Après des formalités d’entrée étonnamment vite expédiées,
nous remplissons les formulaires de douanes
que la secrétaire de la marina faxera aux douaniers. L’officier
d’immigration se déplacera jusqu’au bureau de la marina, nous octroiera 3
mois de visas (gratuit) et repartira au bout de 5 minutes… Ca y est nous
sommes libres !
Coup de téléphone à nos amis Glynn et Lee que nous avions
rencontrés aux Chagos en avril 96. Il sont là, habitent toujours à environ
une demi-heure de Durban. Ils sont disponibles, et sautent dans leur voiture
pour venir nous retrouver. C’est vraiment sympa de se revoir. En 5 ans nous
avons tous changé, ( vieilli ? ) Mais les souvenirs reviennent vite et
nous passons avec eux une superbe journée.

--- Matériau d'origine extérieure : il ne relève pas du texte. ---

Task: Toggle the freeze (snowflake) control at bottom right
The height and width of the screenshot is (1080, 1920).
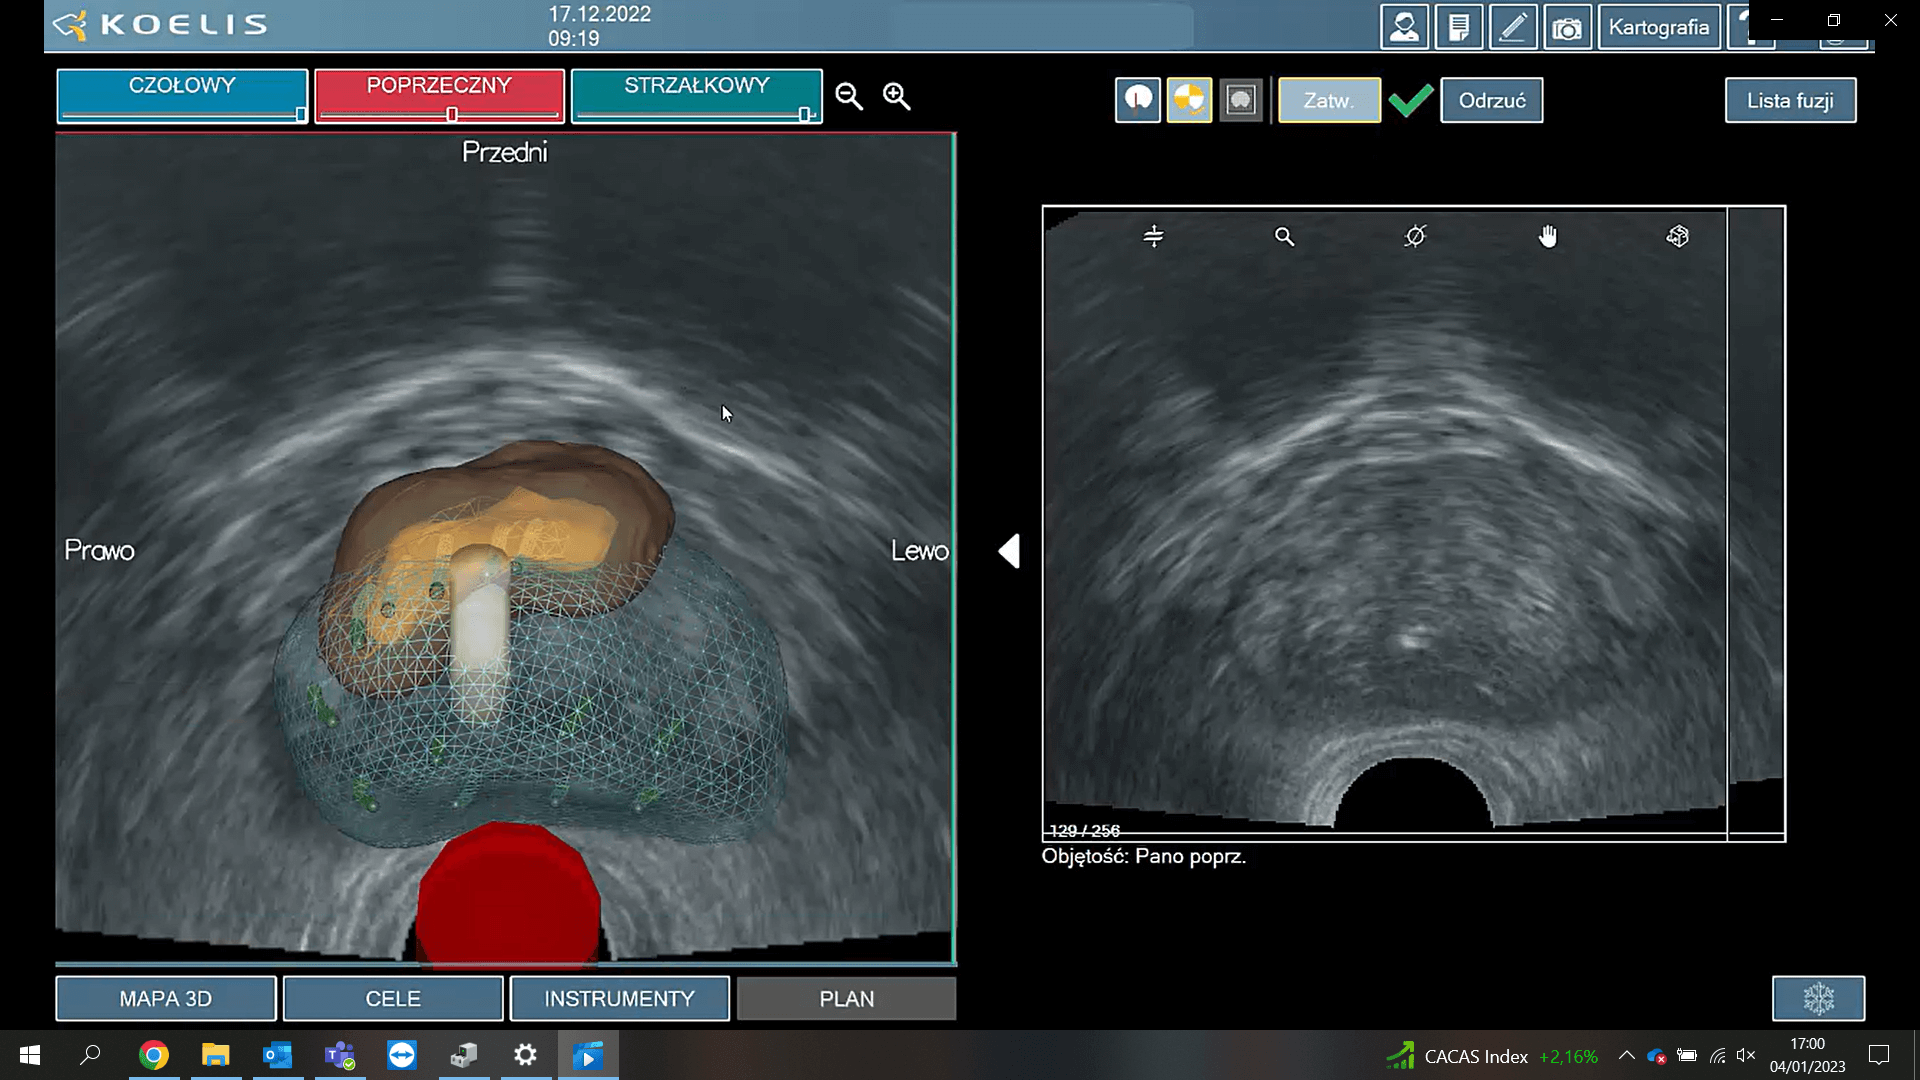Action: click(x=1819, y=998)
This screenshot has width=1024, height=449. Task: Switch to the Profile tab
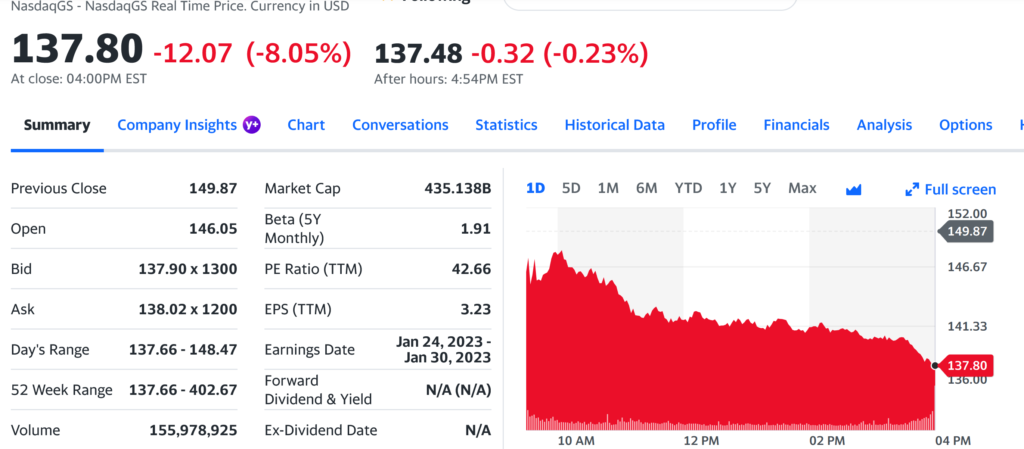tap(714, 125)
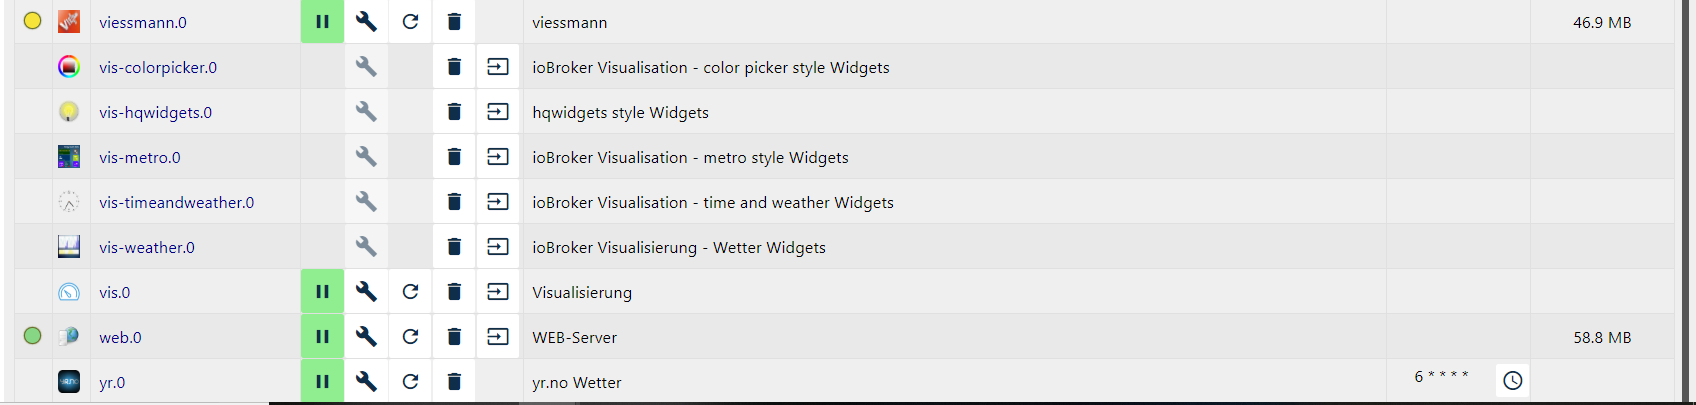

Glynn, travaille dans le port de Durban. Il a une petite
entreprise qui répare, transforme, améliore ou entretien les bateaux, qu’ils
soient à voiles ou à moteur. Ca tombe bien ! J’ai une liste de travaux
impressionnante. Depuis La Réunion, de nombreux problèmes sont survenus, électriques,
mécaniques et aussi de confort, la liste est longue. Le plus difficile dans une
ville qu’on ne connaît pas est de trouver le bon fournisseur, au meilleur
prix. La, Glynn va m’être d’un secours inestimable. En une journée et
demi, j’aurai tout le matériel nécessaire à mes réparations. Huit jours
complets de bricolage avant de vraiment goûter au tourisme local.

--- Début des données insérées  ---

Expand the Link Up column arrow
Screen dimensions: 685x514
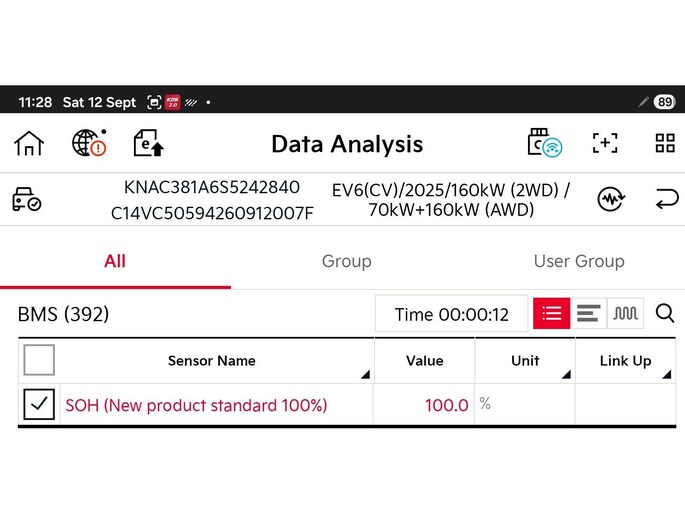666,374
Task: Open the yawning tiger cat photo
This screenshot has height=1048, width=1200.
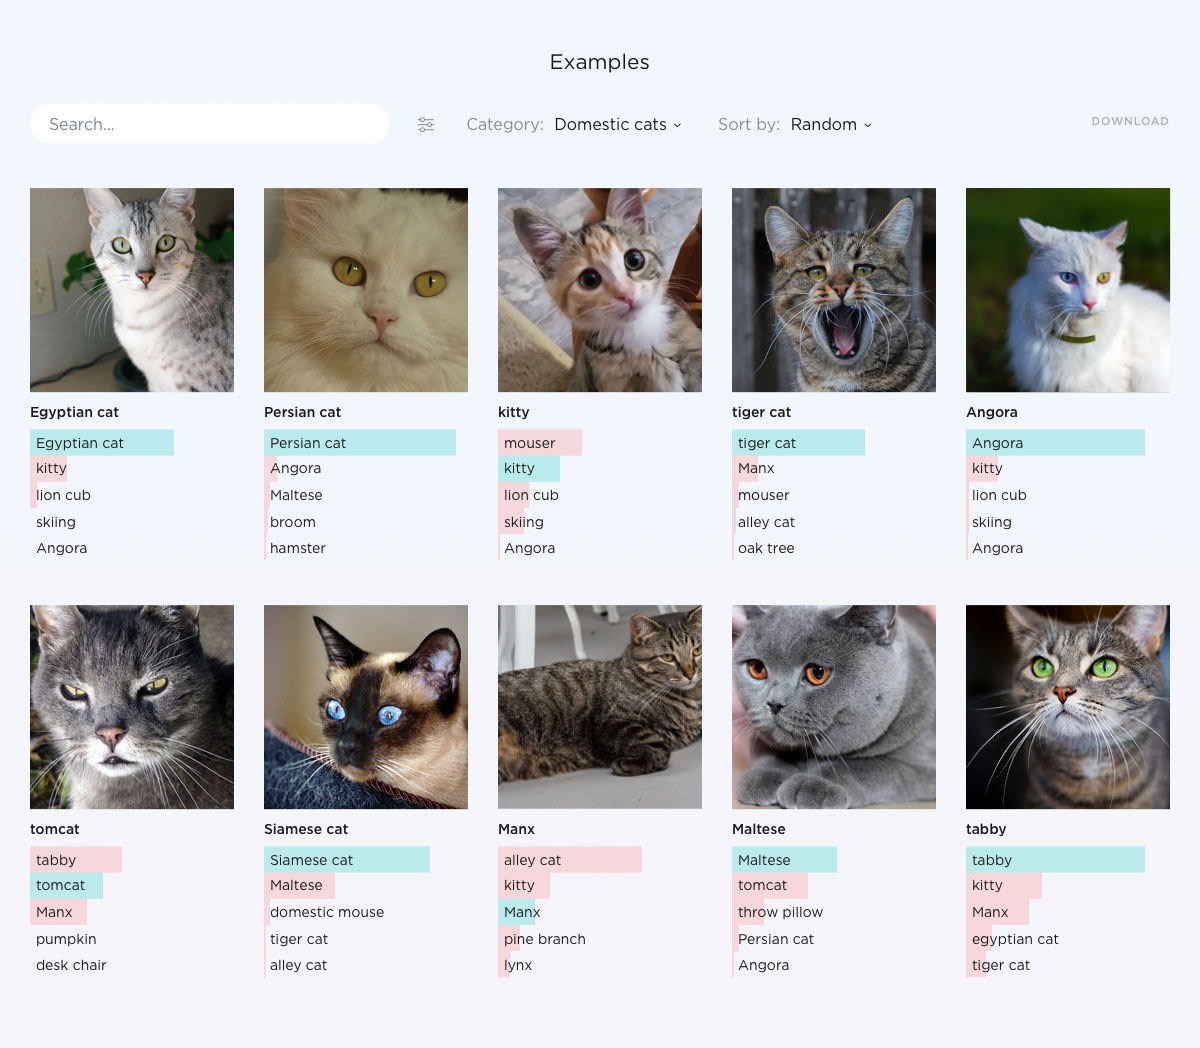Action: (x=834, y=290)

Pour ceux que cela intéresse, j’ai donc installé un
nouveau radar furuno (En changeant le radôme, les échelons de mat ont cédés…

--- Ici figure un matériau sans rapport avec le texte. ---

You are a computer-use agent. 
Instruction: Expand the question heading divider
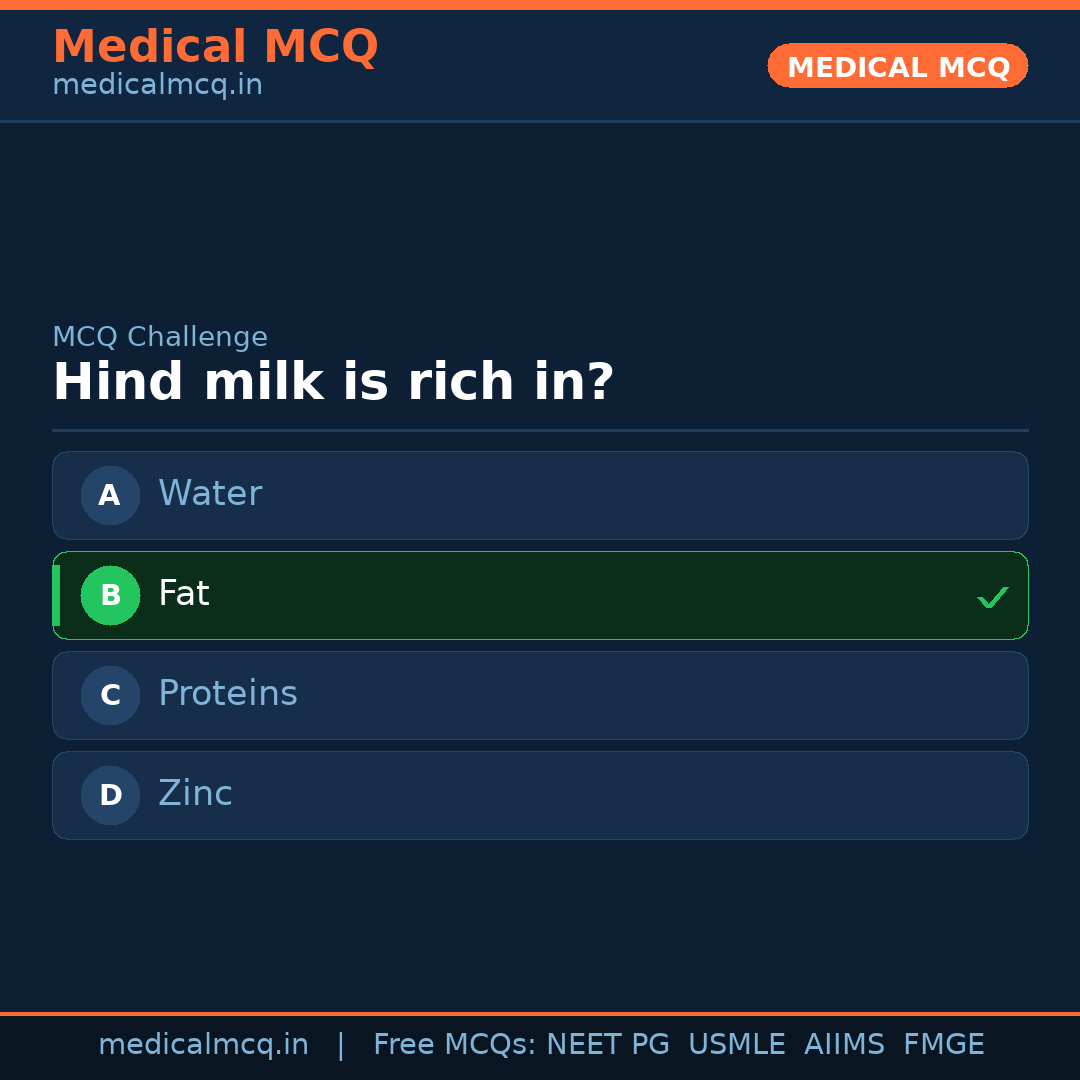[x=540, y=430]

Allez, on change les rivets !) , un breaker de 135 ampères pour le
guindeau, une batterie deep-cycle toute neuve pour l’inverter, une nouvelle
pompe à eau pour l’évier de la cuisine. Mettre du neuf à la place du vieux,
c’est facile. Coté travaux, je fabrique une nouvelle housse de grand voile,
un canevas pour fermer la timonerie pour être à l’abri de la pluie au vent
arrière. Je change également le liquide du compas. Du white-spirit fait
parfaitement l’affaire, en tout cas aussi bien qu’un liquide spécial à 600
FF le litre ! Coté intervention extérieure, je fais réparer le
weather-fax, l’électricité du moteur, il y a longtemps que je n’avais plus
de compte tour, d’alarme d’huile et d’horamètre. Ce n’était pas très
prudent. Et puis pour finir, nous ferons re-galvaniser la chaîne d’ancre. On
rajoute à cela quelques retouches de peinture sur les inévitables traces de
rouille de tout bon bateau en acier qui se respecte et la semaine de travaux se
termine. Ouf !
Place au tourisme. Nos amis nous amènerons camper dans les
contreforts du Drakkensberg. Superbe ! Mais froid. Très froid, surtout
pour nous qui arrivons des tropiques. Car même si nous n’en sommes pas très
loin, la température a quand même bigrement chutée. Une bonne marche dans une
superbe vallée nous réchauffe, et la nuit est oubliée.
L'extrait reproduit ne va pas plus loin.